**THE PROBLEM:** The lines to copy are those in the records below that hold the word "Image".

**TASK INPUT:**
* * * * * * * * *
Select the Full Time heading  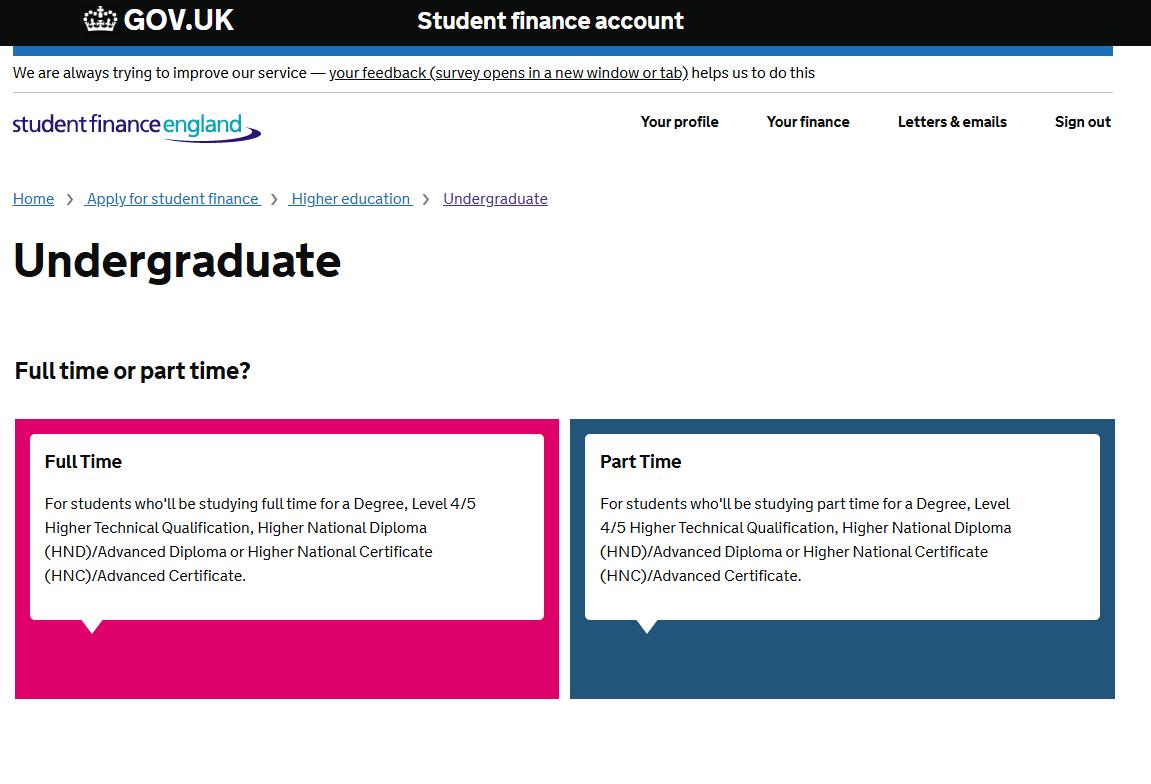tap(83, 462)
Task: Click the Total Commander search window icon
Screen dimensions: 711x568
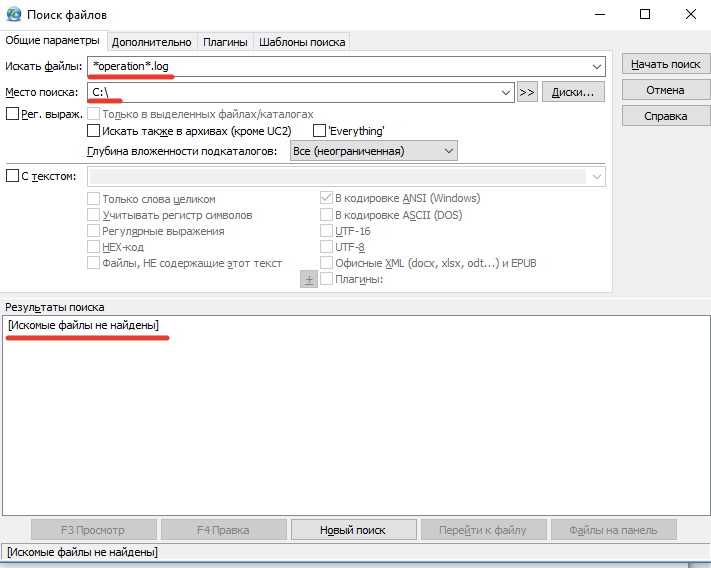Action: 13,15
* * * * * * * * *
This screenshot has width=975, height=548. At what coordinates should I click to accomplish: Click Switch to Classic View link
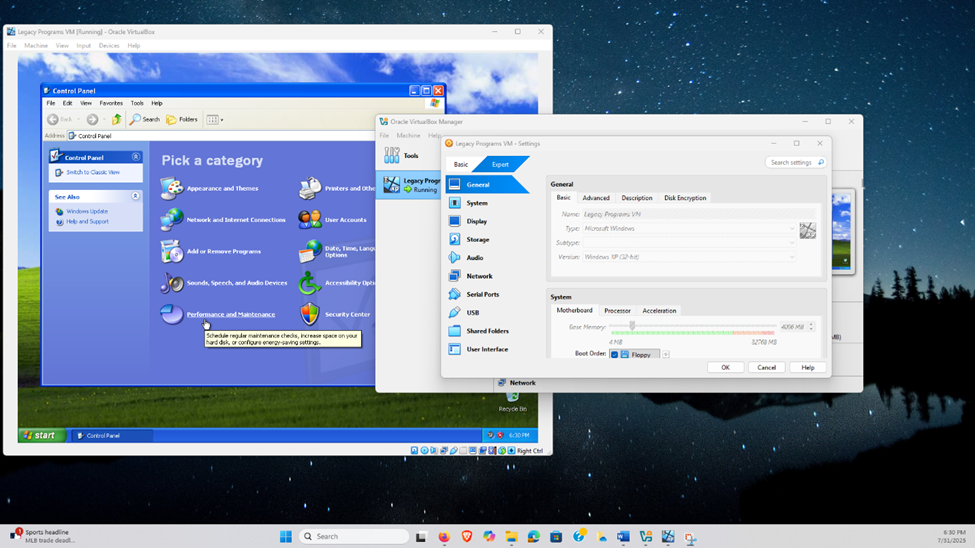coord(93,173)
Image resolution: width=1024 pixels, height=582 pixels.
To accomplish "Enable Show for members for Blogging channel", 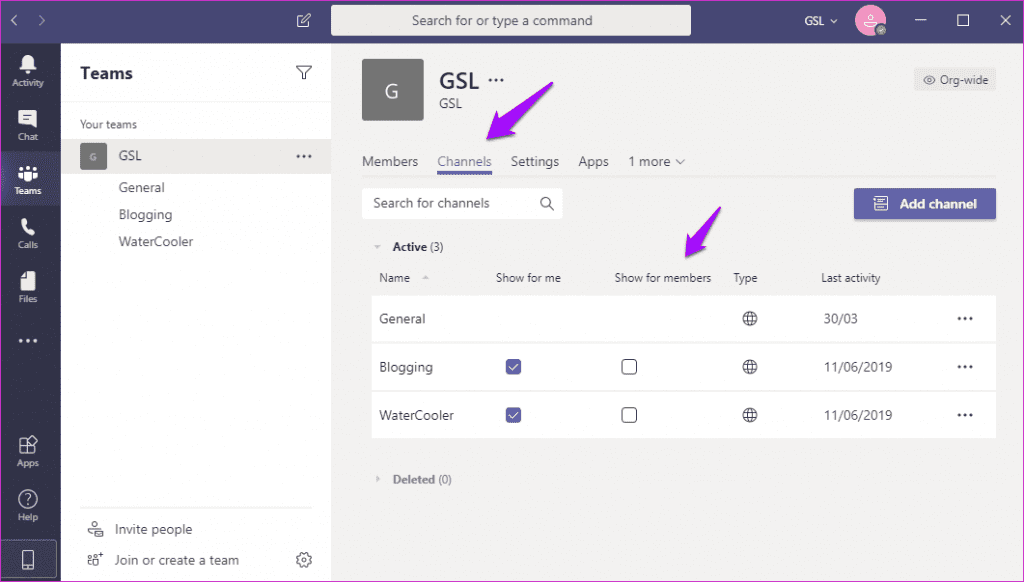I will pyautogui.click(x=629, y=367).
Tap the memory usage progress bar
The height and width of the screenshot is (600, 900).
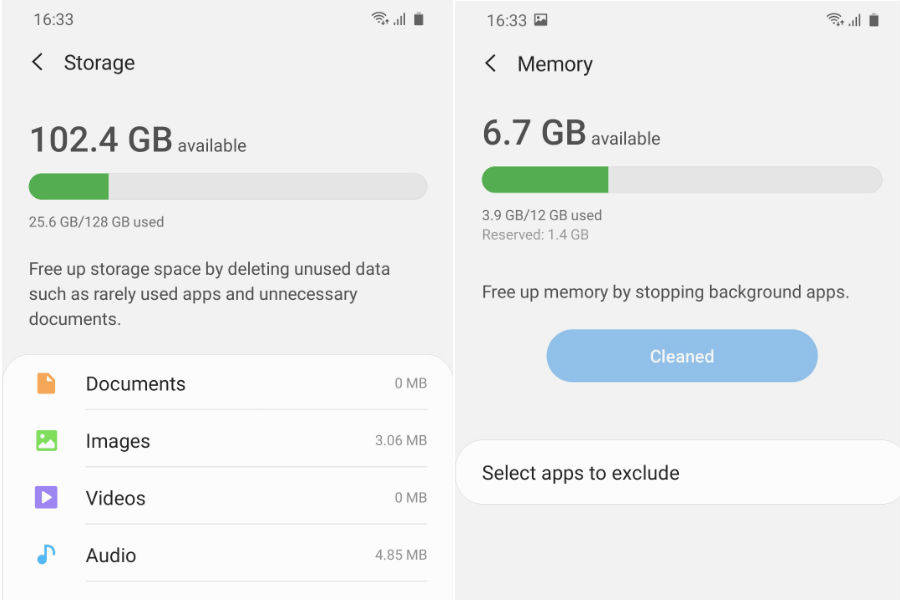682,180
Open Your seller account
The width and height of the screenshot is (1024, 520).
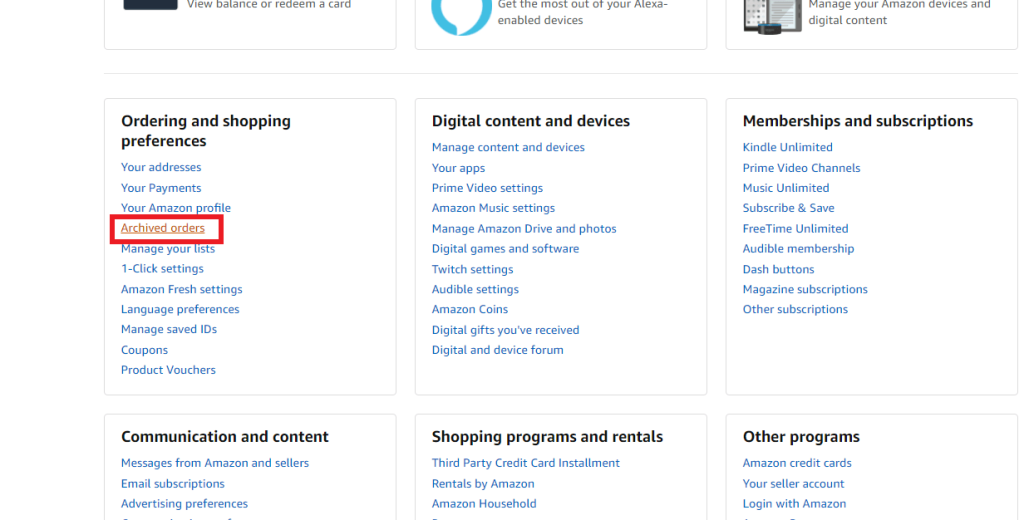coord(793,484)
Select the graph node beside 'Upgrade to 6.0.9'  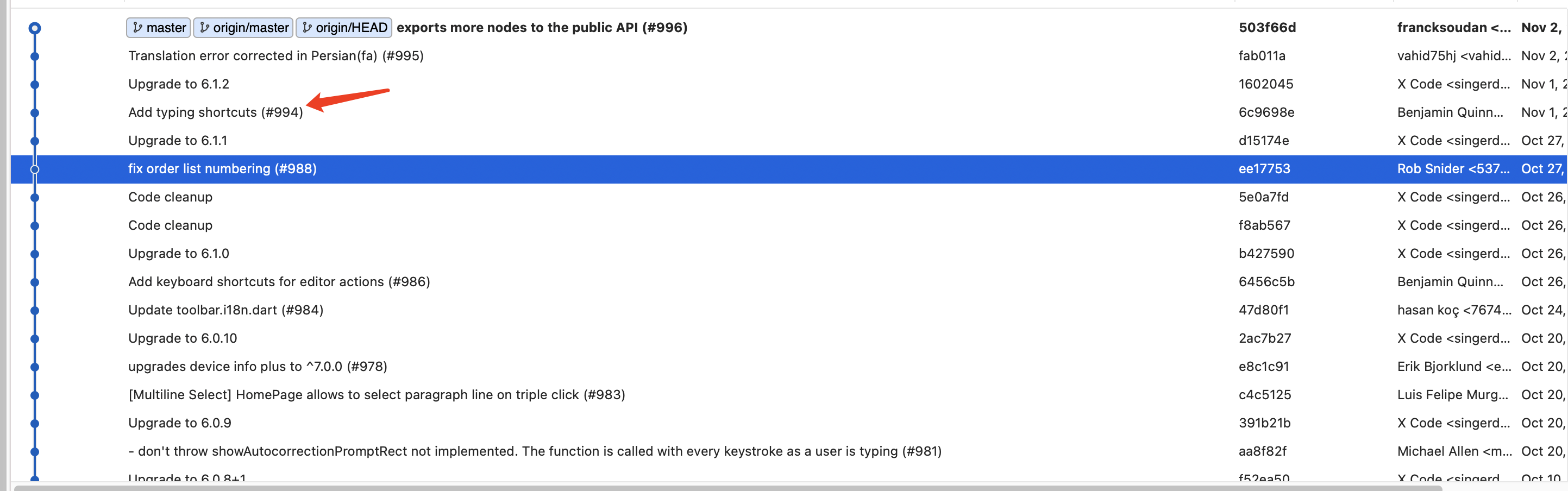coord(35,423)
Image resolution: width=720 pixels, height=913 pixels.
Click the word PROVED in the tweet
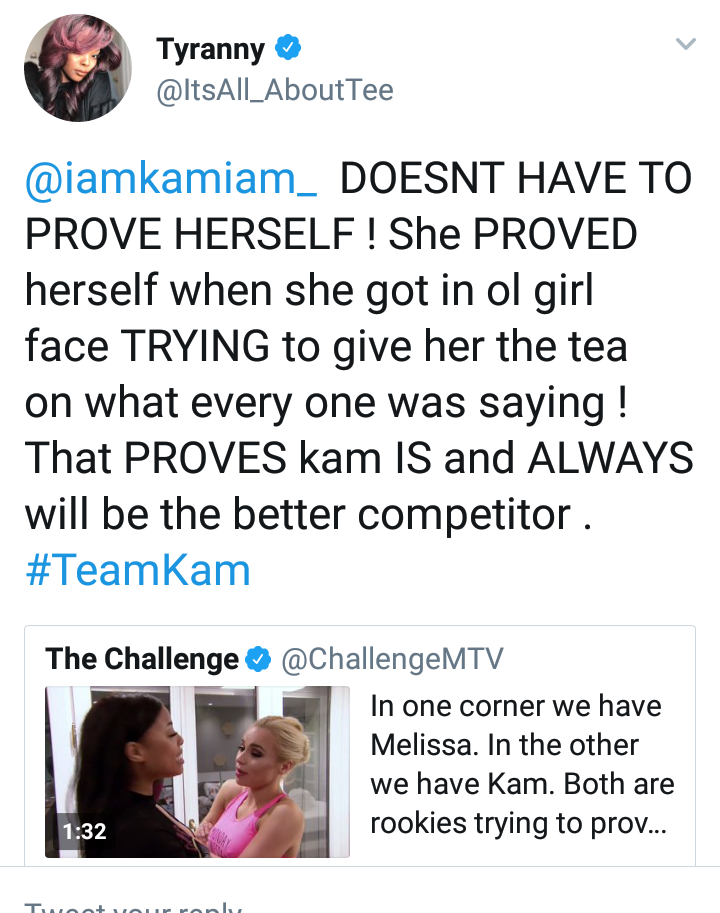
* * * * * * * * *
**RESULT OF THE TASK:**
Image resolution: width=1024 pixels, height=582 pixels.
Image resolution: width=720 pixels, height=913 pixels.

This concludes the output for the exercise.